Now when a user ticks a checkbox, the value of the `value` attribute will be sent to the server along with other data of that form.

Example: using <input type=”checkbox”>

See the Pen using <input type="checkbox"> by Omid Dehghan (@odchan1) on CodePen.

HTML <input type=”text”>

We use the value `text` as the value for the type attribute when we want to create a text-box field where users can enter short length data like their username or first name/ last name, etc. (Note that the created field is a single line type of text-box).

After users entered their data into the text-box, that is the value that will be sent to a server at the submission time.

Example: using <input type=”text”>

See the Pen using <input type="text"> by Omid Dehghan (@odchan1) on CodePen.

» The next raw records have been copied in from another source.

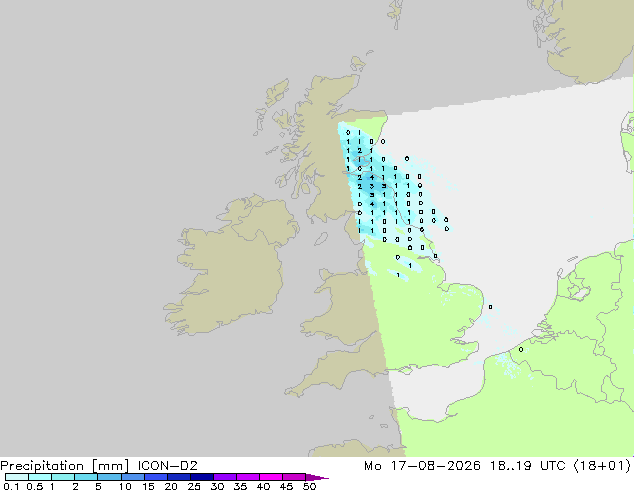The height and width of the screenshot is (490, 634).
Task: Click the legend value label 50
Action: pos(309,486)
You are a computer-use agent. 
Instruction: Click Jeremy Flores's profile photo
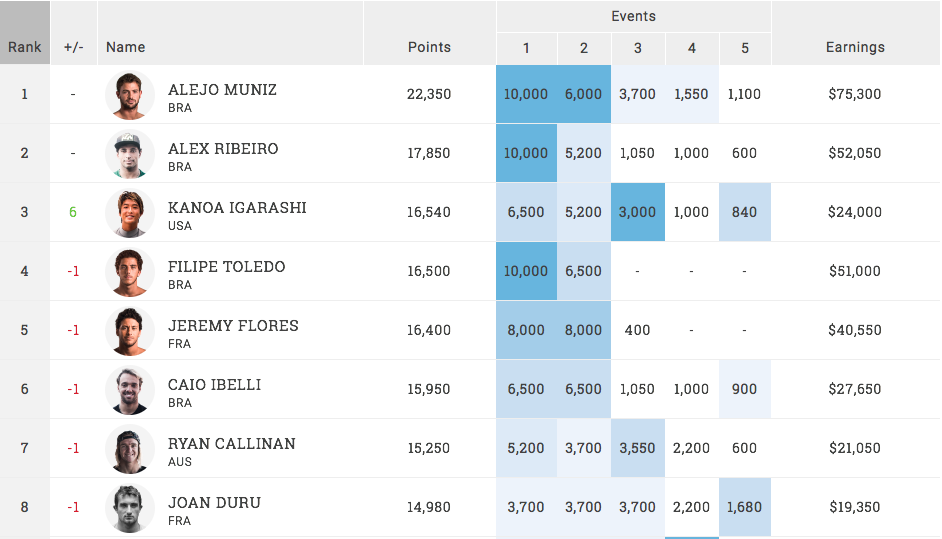coord(130,331)
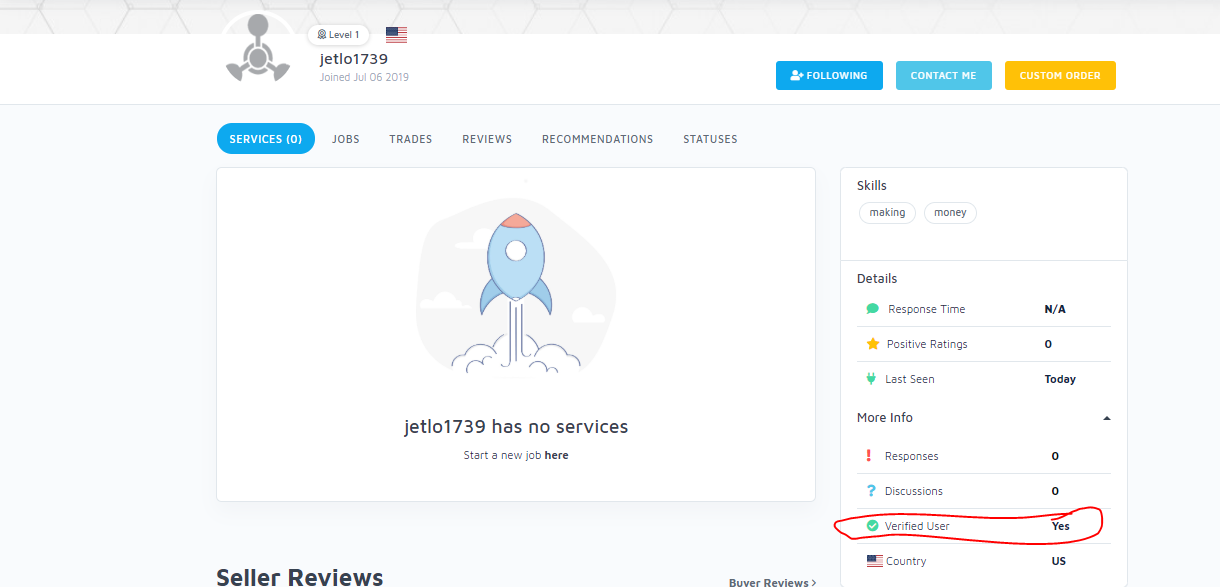
Task: Select the Reviews tab
Action: pyautogui.click(x=486, y=139)
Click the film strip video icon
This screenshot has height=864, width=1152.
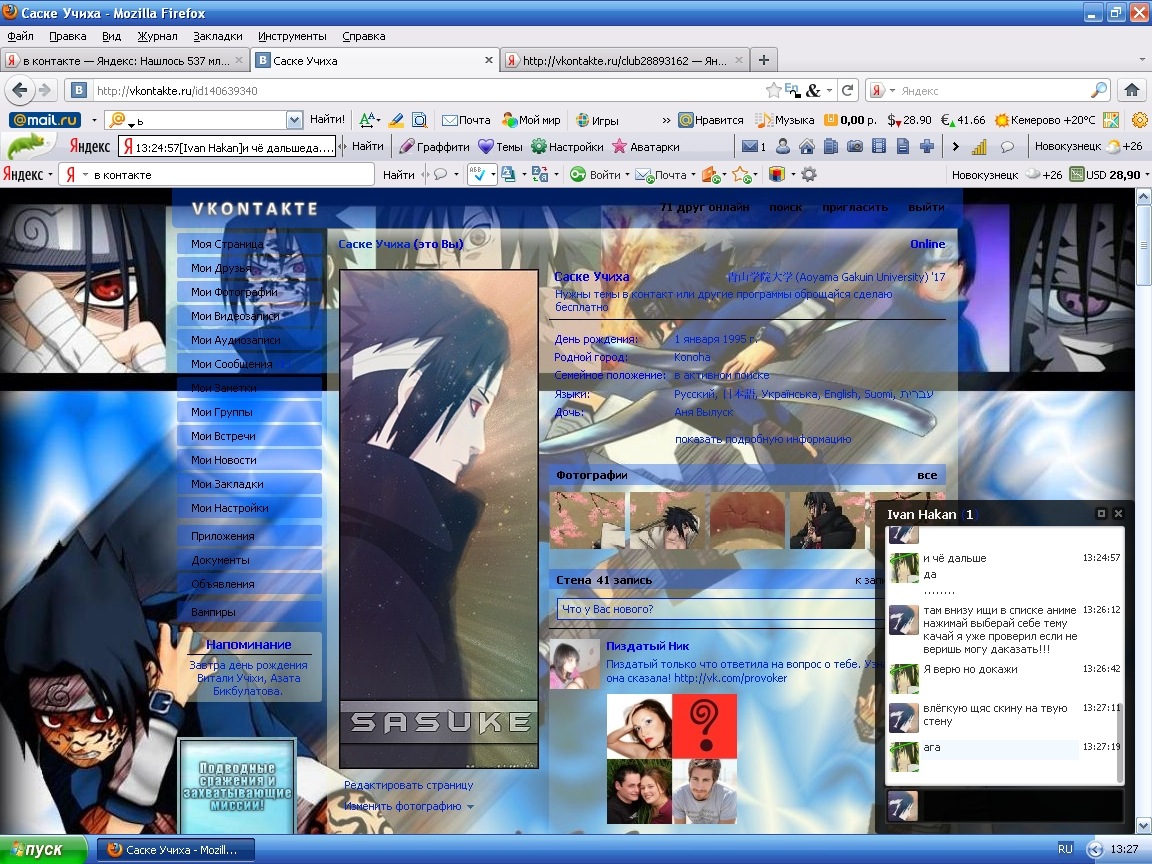point(879,146)
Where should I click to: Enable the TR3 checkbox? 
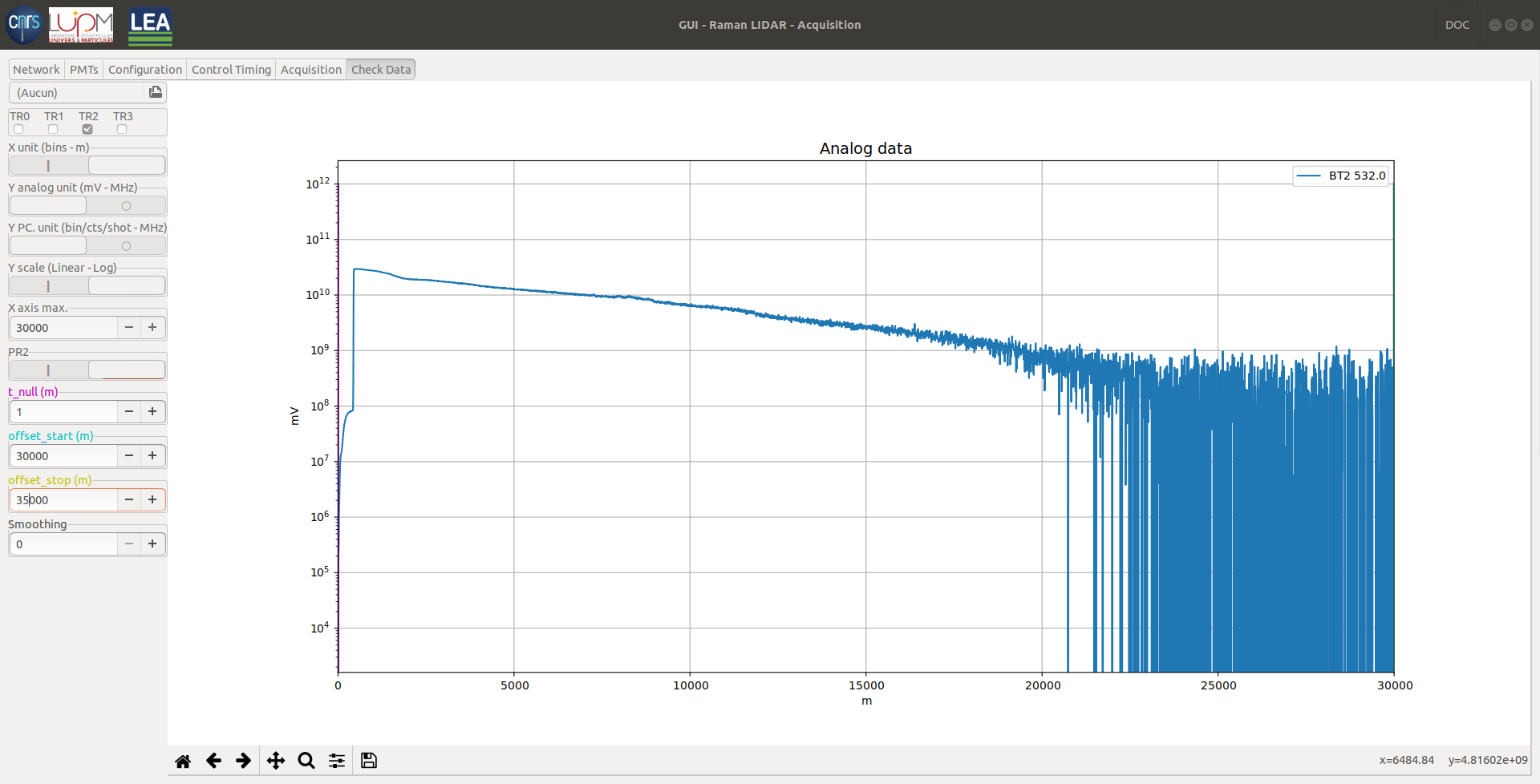click(x=122, y=129)
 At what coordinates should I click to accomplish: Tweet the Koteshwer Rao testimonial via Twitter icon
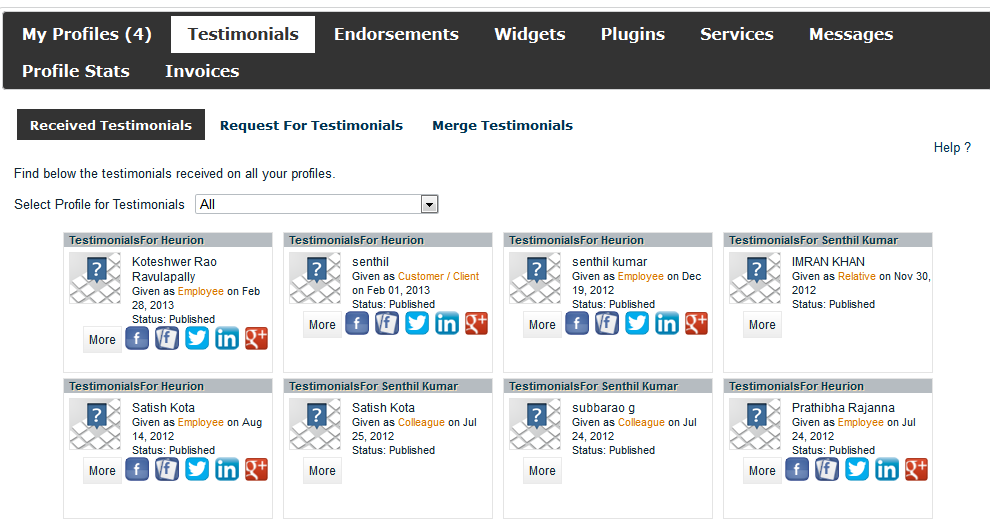point(197,338)
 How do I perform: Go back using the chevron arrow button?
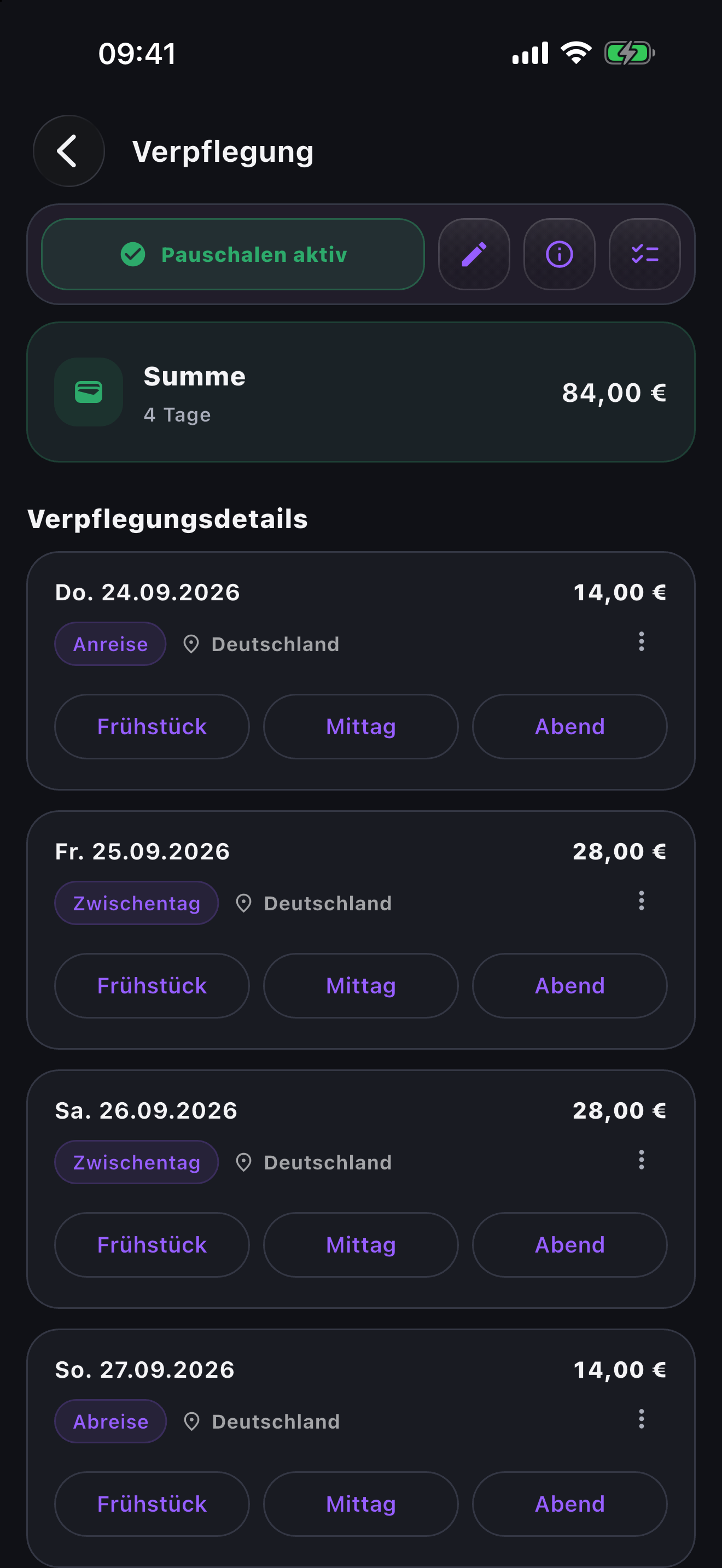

HTML <input type=”password”>

If in a form users need to enter a sensitive data like their password and we didn’t want others to see the data while it’s being entered to the form, we can use the password field which can be created using the `password` value as the value of the `type` attribute.

The field that will be created using input type password has this ability to hide the characters of the data that users enter behind bullet points! Basically, they only see a bunch of bullet points instead of the actual characters that users are entering.

Example: using <input type=”password”>

See the Pen using <input type="password"> by Omid Dehghan (@odchan1) on CodePen.

HTML <input type=”radio”>

The input type radio is used to create a radio button element on a form. We usually use more than one radio button in a form and they are mostly grouped together! Basically, when we want to make sure users can select only one item from a group of items, one option would be to use the radio button elements.

Note: in order to group a bunch of radio buttons together so that users can only pick one item from the group, we need to use one value for the `name` attribute and use that for the entire radio buttons in the group.

Also, radio buttons don’t take values from users! So it’s our responsibility to set a value for each radio button using the value attribute so that when users select a button, the value of that button will be sent to the server along with other data of the form.

Example: using <input type=”radio”>

See the Pen using <input type="radio"> by Omid Dehghan (@odchan1) on CodePen.

HTML <input type=”range”>

Using the value `range` as the value of the `type` attribute is the way of creating a range slider in a form. Range sliders are mainly used when the exact number that users enter is not specifically important! Take the sound volume of a video or an audio player, for example. That is a range slider and for the majority of cases, we don’t really focus on getting an exact number of out that slider! All we care about is to either get a calm or high-level sound easily.

So in cases where the exact number is not matter and we only want to have an easy-to-use tool to change a volume, we can use the range slider.

By default, the range that a slider provides is from 0 to 100 with one step at a time. But using the `min` and `max` attributes, we can set a minimum and maximum numbers for the target range.

Also, if we want to change the steps of the slider, we can use the `step` attribute. (The default value of this attribute is set to 1).